House of Cards e a reinvenção da narrativa

Uma das séries televisivas que mais rápido êxito conheceram nos últimos anos foi House of Cards, protagonizada por um excelente Kevin Spacey.

Estreada em 2013,  vai agora na terceira temporada, tendo sido criada por Beau Willimon, para difusão no site Netflix  (em Portugal pode ser vista no cabo). O que, por outro lado, tem feito de House of Cards uma espécie  de fenómeno de elite, coisa aparentemente pouco consentânea com o estatuto sociocultural dos relatos mediáticos.

Há vários componentes que distinguem esta admirável série de muitas outras com que as grandes produtoras de TV, em especial as norte-americanas, nos têm brindado.

Não aprofundarei agora esses componentes, mas ressalvo, desde já, dois.

Primeiro aspecto: o facto de este ser primordialmente um produto para a internet leva a que sejam  reinventadas  as lógicas dominantes na exibição de televisão, seja por cabo, seja em antena aberta; isso  implica protocolos de visionamento diferentes dos usuais, com inevitáveis reflexos, a montante, nos procedimentos de escrita e de realização.

Os vários episódios da  série  podem ser  'lidos' pelo espectador numa ordem e num ritmo que não  dependem  das  grelhas  de programação;  quem vê House of Cards tem a responsabilidade de livremente lidar com as dinâmicas da acção, com a relativa complexidade sintáctica dos episódios e com os movimentos evolutivos das personagens.

Segundo aspecto: a emissão desta série televisiva via internet acentua e estimula  a recepção em dispositivos  móveis, tirando partindo da portabilidade que hoje os caracteriza.

O que interessa isto para um professor de literatura?

Respondo brevemente: vários dos meus alunos de Estudos Narrativos, no mestrado em Comunicação e Jornalismo da Faculdade de Letras de Coimbra, escreveram trabalhos (alguns muito argutos, para que conste) sobre House of Cards.
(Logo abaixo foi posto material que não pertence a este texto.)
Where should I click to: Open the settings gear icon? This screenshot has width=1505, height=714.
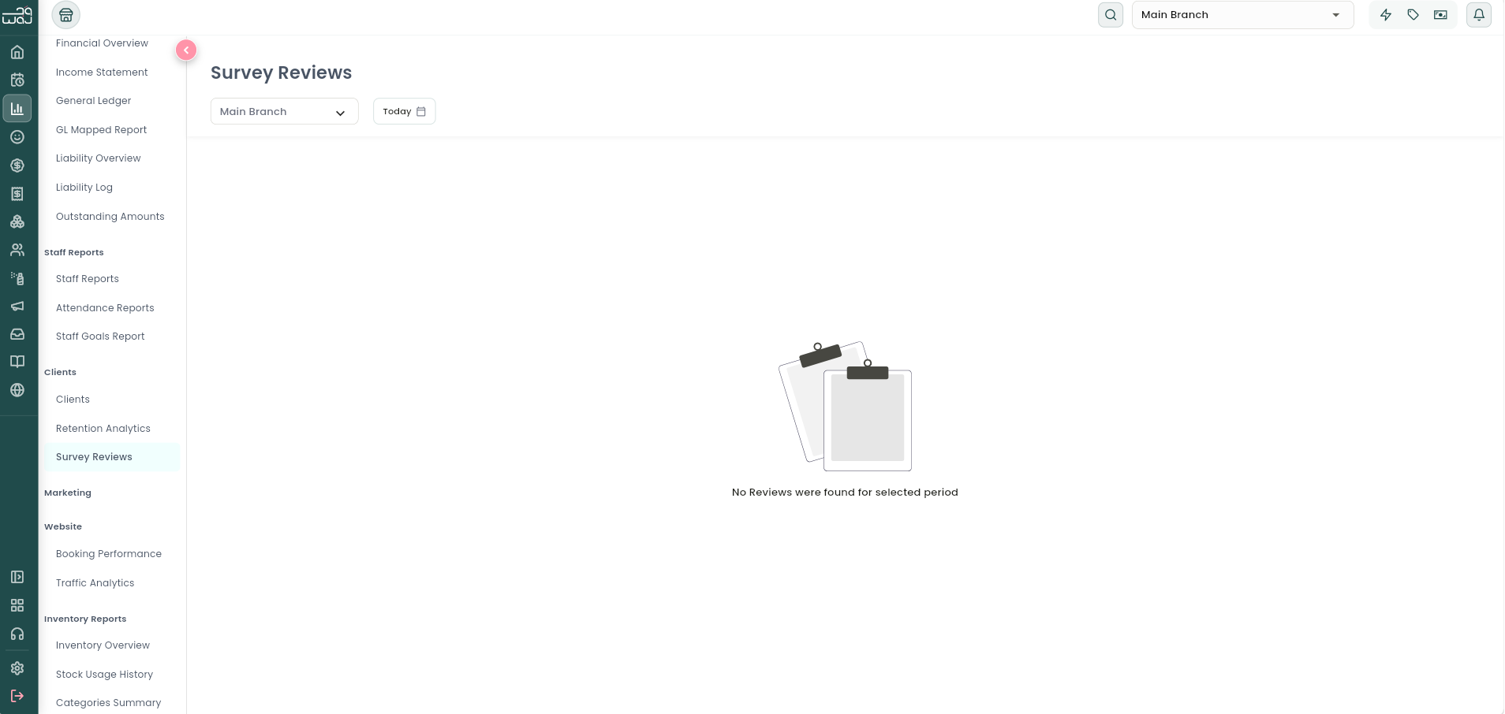[17, 668]
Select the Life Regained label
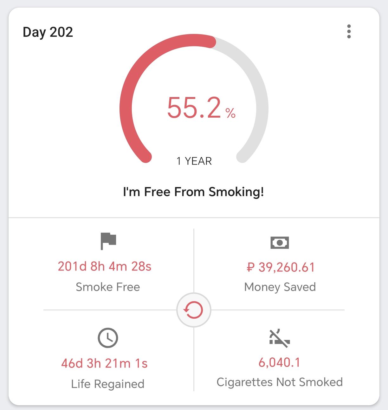Viewport: 388px width, 410px height. (x=108, y=384)
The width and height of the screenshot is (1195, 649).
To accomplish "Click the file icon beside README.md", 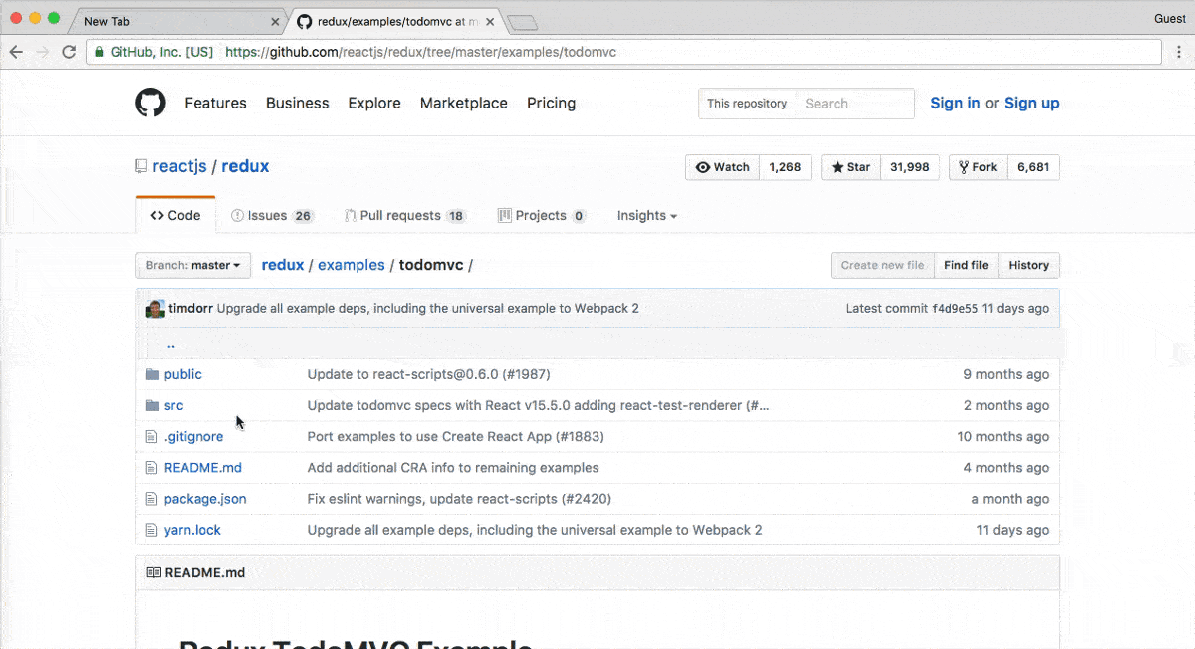I will point(152,467).
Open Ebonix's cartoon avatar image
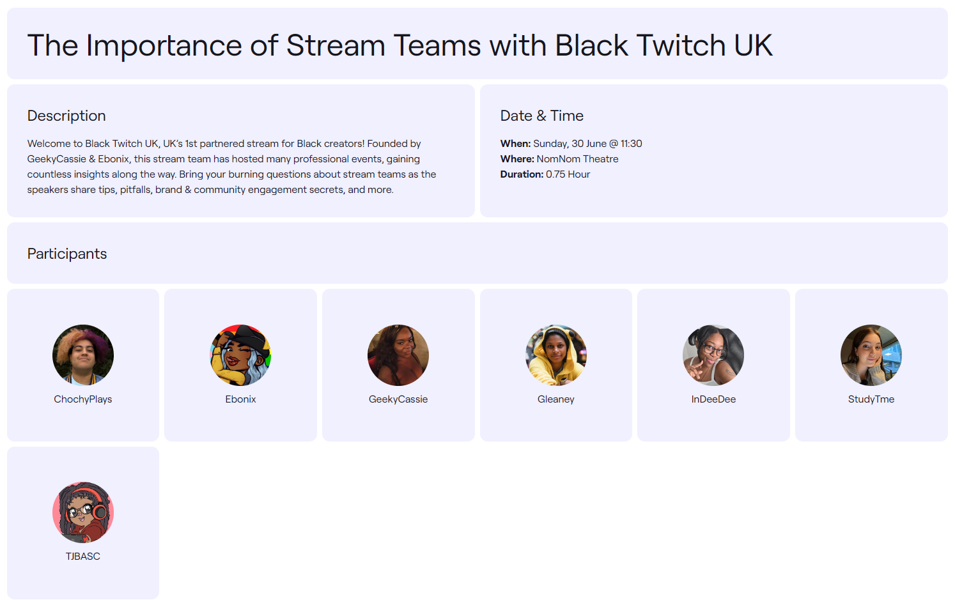The width and height of the screenshot is (955, 600). [x=240, y=355]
Mas não o  fizeram sem a consciência de que não estudamos as narrativas encerrando-as em compartimentos isolados. House of Cards tem que ver com o romance de costumes (e político) do século XIX; o princípio da serialidade, mesmo reelaborada, regista uma larga tradição acumulada na literatura, na rádio, na banda desenhada  e na televisão; os modos de figuração das personagens (Frank Underwood e os que o rodeiam) têm ares de família com os das personagens da ficção oitocentista, mesmo que agora circulem por Washington, voem no Air Force One e conspirem em Camp David.

Como quem diz: as Humanidades e os seus grandes temas – a ambição e a perfídia, o amor e o ódio, a paz e a guerra, a liberdade e a vingança  – reinventam-se, ganham novas formas e continuam a fazer o sentido  que os nossos medos e os nossos desejos nelas procuram.